[Purdue-pm] RADpools

Phillip San Miguel pmiguel at purdue.edu
Wed Oct 20 05:45:58 PDT 2010


 From the manual:

    -f, --fuzzy_MIDs
    If a MID sequence in a read contains an error, the read is usually
    thrown
    away. With this option, these reads will be accepted and assigned to the
    nearest pool. If the MID could be assigned to more than one pool, a new
    pool is created, named after all the possible pools for the
    ambiguous MID.

"MID", standing for "Multiplex Identifier" is Roche-speak for "bar 
code". Strangely this code processes Illumina reads. Illumina calls 
their bar codes "indexes". Not important, though.

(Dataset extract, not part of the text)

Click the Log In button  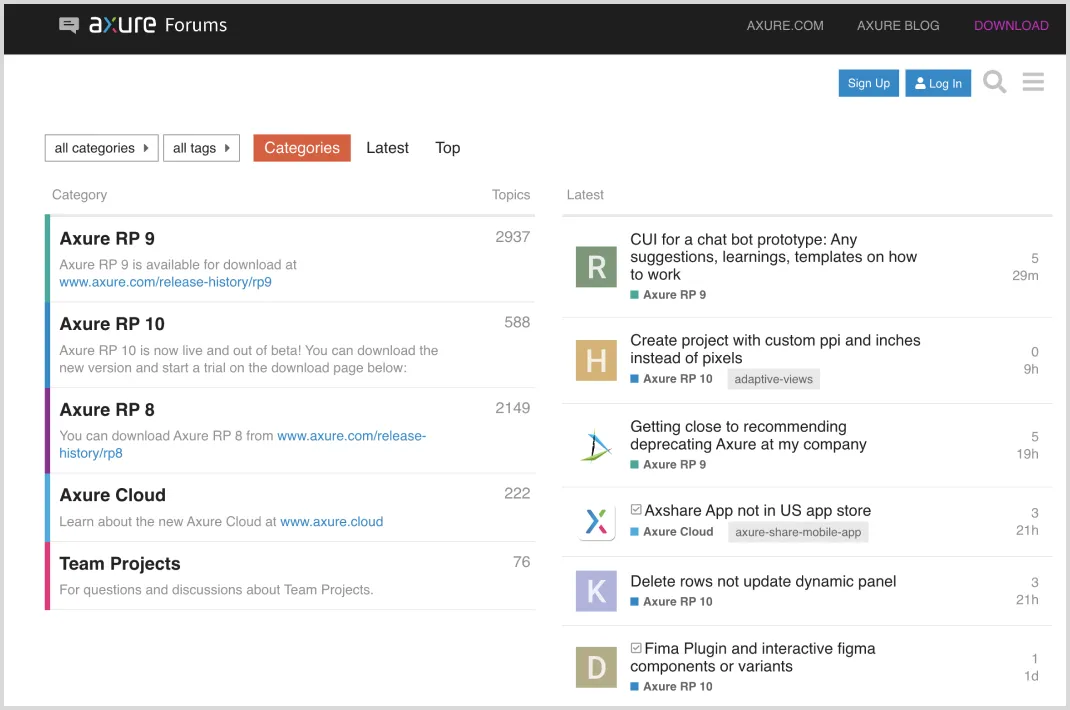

The code in question (with extra comments):

    for my $i ( 1 .. $mid_length ) {
         for my $base (qw{A C G T}) {
             my $fuzzycode  = $mid;
             my $prebase_i  = $i - 1;
             my $postbase_i = $mid_length - $i;
             $fuzzycode =~ s{
              ^([ACGT]{$prebase_i})     #capture bases, if any, before
    current base
               ([ACGT])                 #current base
               ([ACGT]{$postbase_i})$}  #capture bases, if any, after
    current base
             {$1$base$3}xms;            #replace current base with $base
             push @{ $mid_pools{$fuzzycode} }, $pool_name;
         }
    }

Actually, I don't see any problem with this code. You might get extra 
speed using  substr() but the number of bar codes (probably no more than 
100 or so) is drastically smaller than the number of sequence reads that 
will be processed (millions, probably). So looking for speed ups in this 
part of the code are unlikely to yield much.